An example of training a movement is to perform a barbell squat. The movement is the squat, the body parts required to perform the squat are the quads, hamstrings, glutes, core, calves and the spinal erectors. This is a compound movement (multi joint) and is a very efficient exercise that uses a lot of muscle groups.
An example of training a body part would be using a leg press machine. This is specifically targetting the quads (as well as the glutes to an extent depending on the depth) but doesn’t use any of the stabiliser muscles like the core and back.
Both of these methods have their place and it depends on the person’s goals and there is nothing wrong with using both! Many people seem to get in the mindset of black or white. There is nothing wrong with some shades of grey!

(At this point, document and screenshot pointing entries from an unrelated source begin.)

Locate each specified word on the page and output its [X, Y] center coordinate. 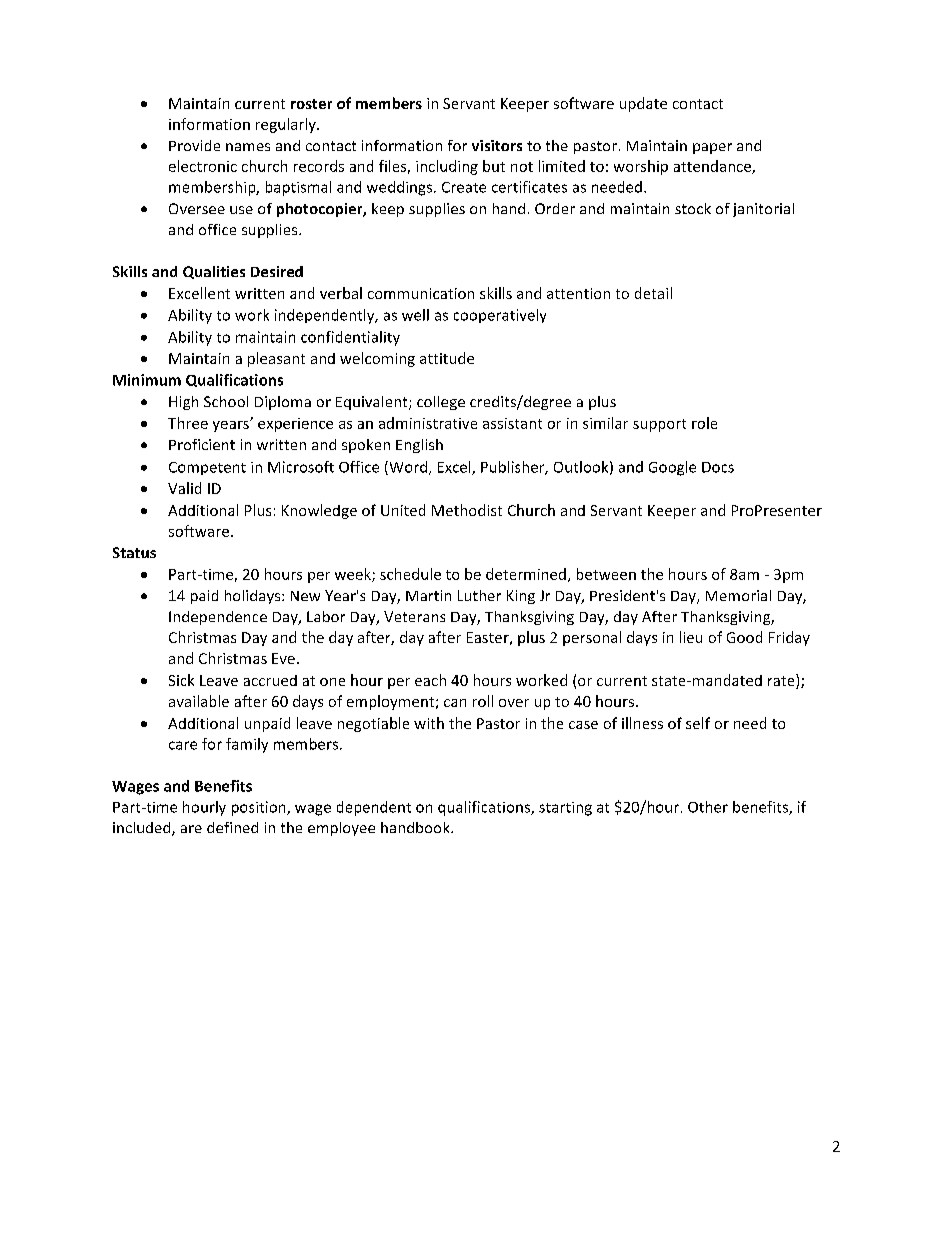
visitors [497, 145]
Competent [207, 468]
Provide [194, 145]
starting [565, 809]
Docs [718, 467]
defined [232, 827]
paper [712, 148]
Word [408, 468]
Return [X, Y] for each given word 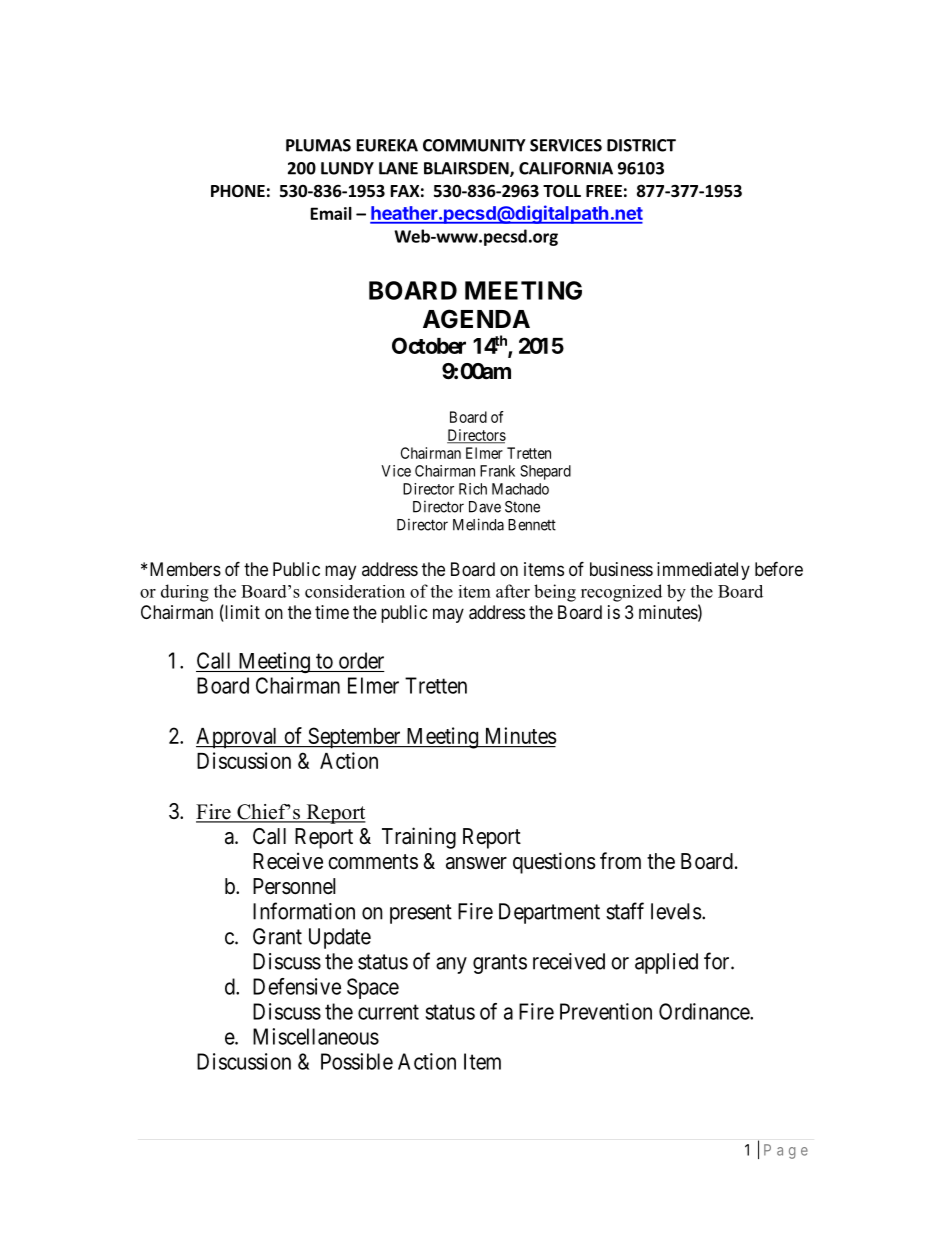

I will typically recommend beginners to start with a full body workout that is comprised of many compound exercises. The reason for this is that this is the quickest way to build a base of strength. Once a strength base is achieved, then the specific goals of the person will be used to design a program that meets their needs. Are they a triathlete, bodybuilder, powerlifter or just wanting to look good naked?
One of the best examples of training the movements are some of the Russian powerlifting programs like sheiko and smolov where the competition lifts are basically all that is done in each training session. The methodology is that the more you practice the specific movement, the better you will become at it. Whereas, the Westside sytem (a popular American program) utilises many different sorts of accomdated resistance like bands and chains. The reasoning for this is that they believe that if you are placed in a more difficult sitation than in the competition lift you will be able to power through it e.g. box squatting with chains. This just shows that there is more than one way to skin a cat and is one of the reasons why experimentation is key. One thing is for certain though, progessive over load is a requirement for strength and hypertrophy (or maintenance of LBM) and your program should include this. As they say, what doesn’t challenge you doesn’t change you.
An example of training a body part would be a typical bodybuilder split program that is based around training a certain body part on a certain day. An example of this would be a 4 day split like the following:
Monday: back and biceps
Tuesday: chest and triceps
Thursday: quads and hamstrings
Friday: shoulders,calves and abs
These type of splits are designed to target a specific muscle on the day. Depending on the level of the trainee, the sets and reps can vary greatly (especially in a poorly designed program). Although this type of training is focussing on a specific muscle group, many of the same compound exercises can be used e.g. squats, deadlift and bench press. These are typically followed up with isolation (single joint) exercises for the target muscles.
In summary, there are MANY different types of training methods to choose from and it is important to set your short and long term goals to help you determine which type of program is best suited to you. The worst thing you can do is program hop. If you decide on something, stick with it for a decent period of time and if it ain’t broke don’t fix it.